3.2 ML categories
ML methods are broadly divided into supervised, unsupervised, and
semi-supervised learning [93]. Unsupervised learning aims to uncover
the hidden patterns and deduce the structures of unlabeled training data
[18]. Unsupervised learning approaches cluster subgroups of data
with similar properties or features into separate categories. Moreover,
dimensionality reduction methods mentioned earlier as preprocessing
operations are unsupervised learning methods that reduce the number of
old features and create new principal features with minimum information
loss [94]. However, because there are no target values in
unsupervised learning methods, they cannot build an independent
predictive model [95]. On the other hand, supervised learning is
applied to learn and discover associations relationships between
features and target values in a labeled dataset [96]. Therefore, the
built model can be used as a predictive one to test previously unseen
data.
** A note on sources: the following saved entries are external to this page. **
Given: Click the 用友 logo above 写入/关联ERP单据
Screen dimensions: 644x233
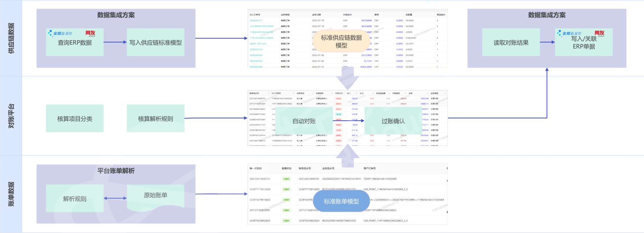Looking at the screenshot, I should [x=599, y=33].
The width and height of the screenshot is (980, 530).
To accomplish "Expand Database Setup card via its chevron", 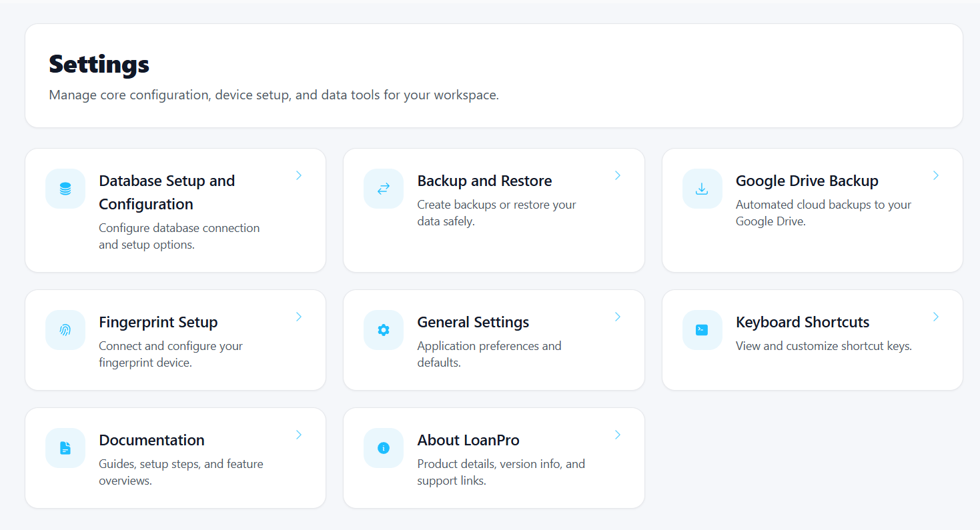I will point(299,175).
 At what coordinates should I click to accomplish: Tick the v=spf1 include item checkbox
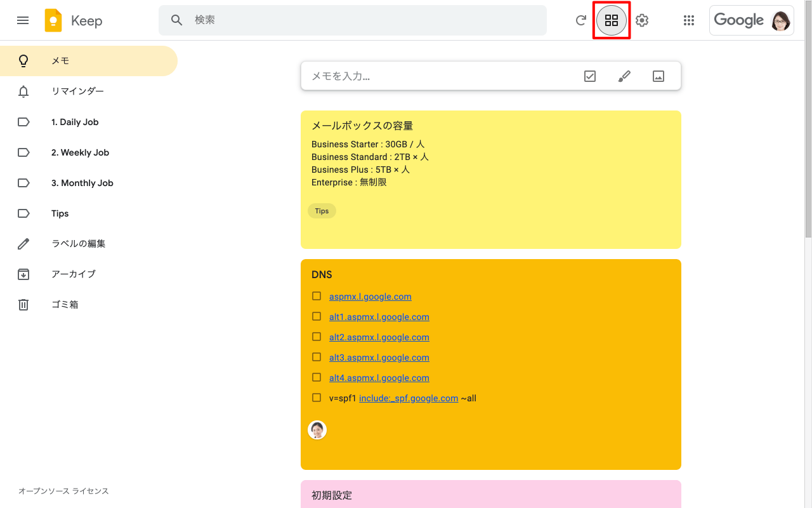pos(317,398)
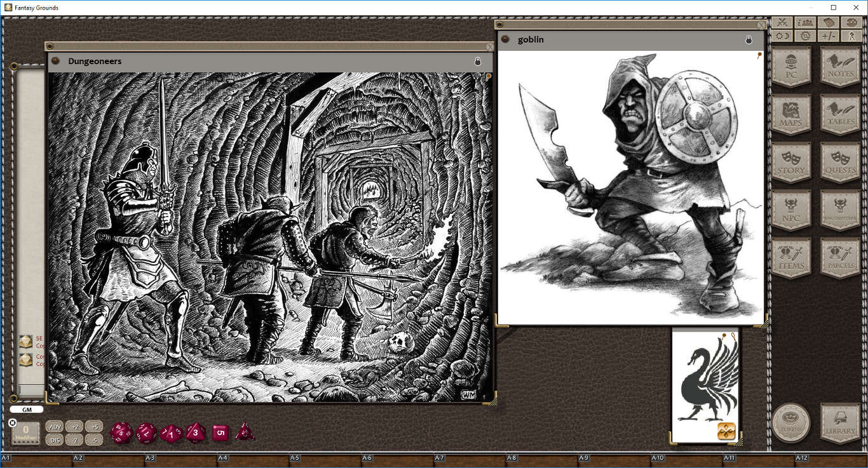Toggle the day/night lighting icon
Image resolution: width=868 pixels, height=468 pixels.
[781, 36]
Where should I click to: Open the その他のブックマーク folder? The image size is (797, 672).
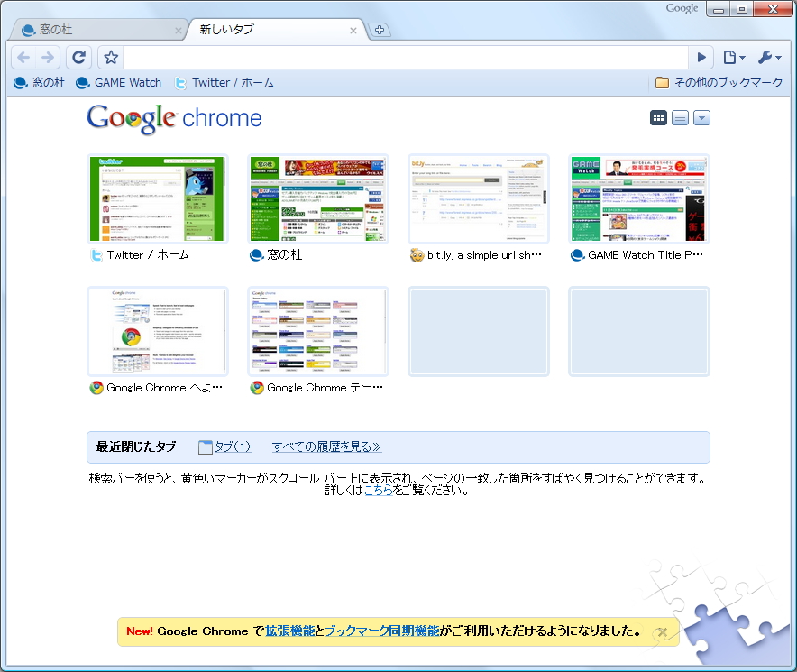pyautogui.click(x=719, y=81)
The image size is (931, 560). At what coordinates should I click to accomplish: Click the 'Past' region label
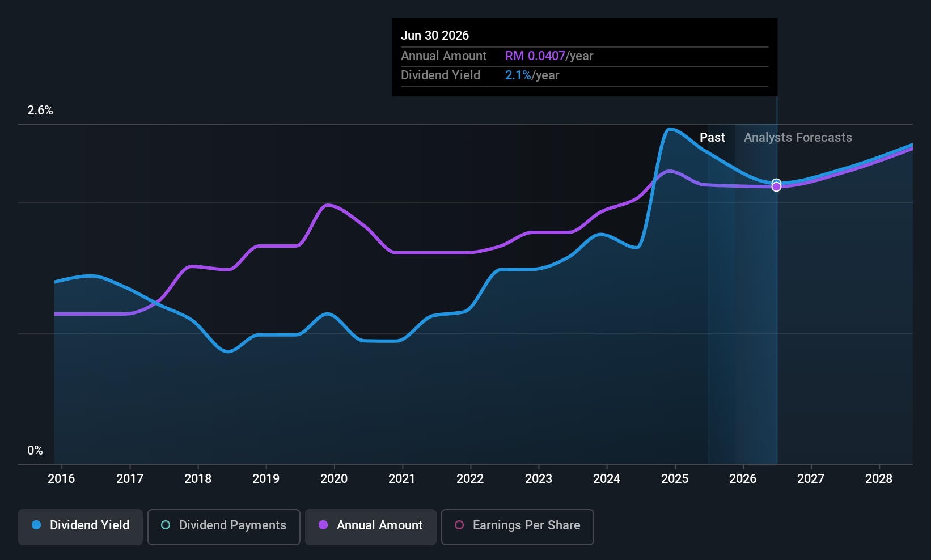click(x=712, y=138)
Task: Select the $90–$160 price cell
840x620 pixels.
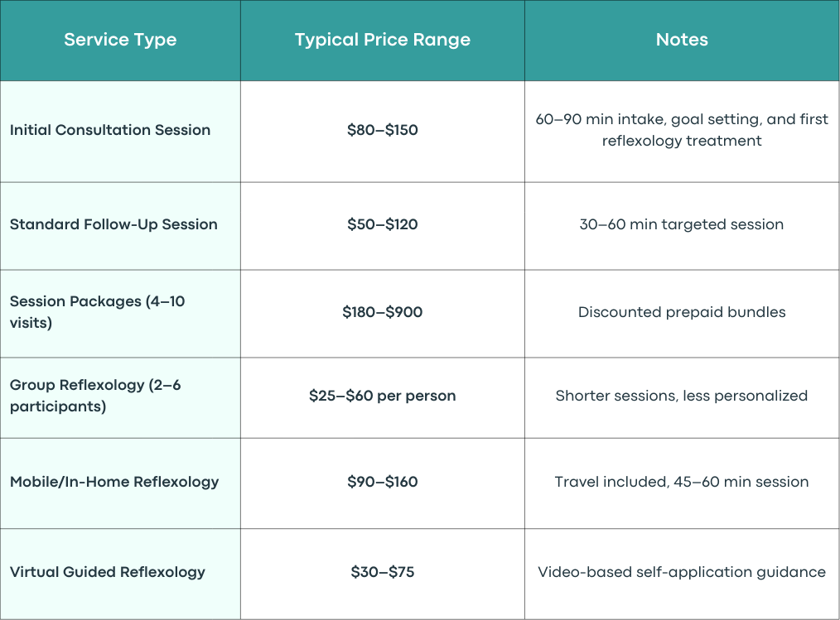Action: point(383,483)
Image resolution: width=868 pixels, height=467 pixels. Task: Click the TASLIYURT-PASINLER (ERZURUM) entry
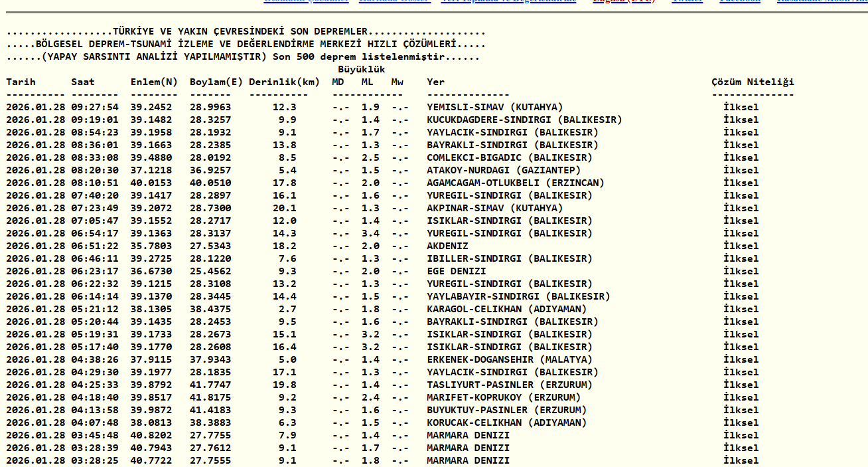(509, 385)
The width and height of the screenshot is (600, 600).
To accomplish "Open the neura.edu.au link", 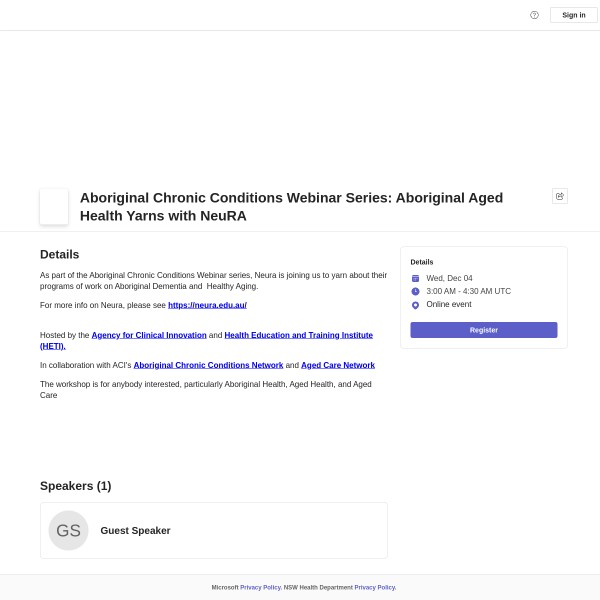I will click(207, 305).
Two main supervised methods are classification for discrete class
labels and regression for numerical quantities [97]. It is
noteworthy that the output of unsupervised learning methods (e.g.,
low-dimension space features) can be used as the input of supervised
learning algorithms. For semi-supervised learning, there are both
labeled and unlabeled data in the training set; But usually, the amount
of unlabeled data is more. In this method, one can use labeled data to
create labels for unlabeled ones [98].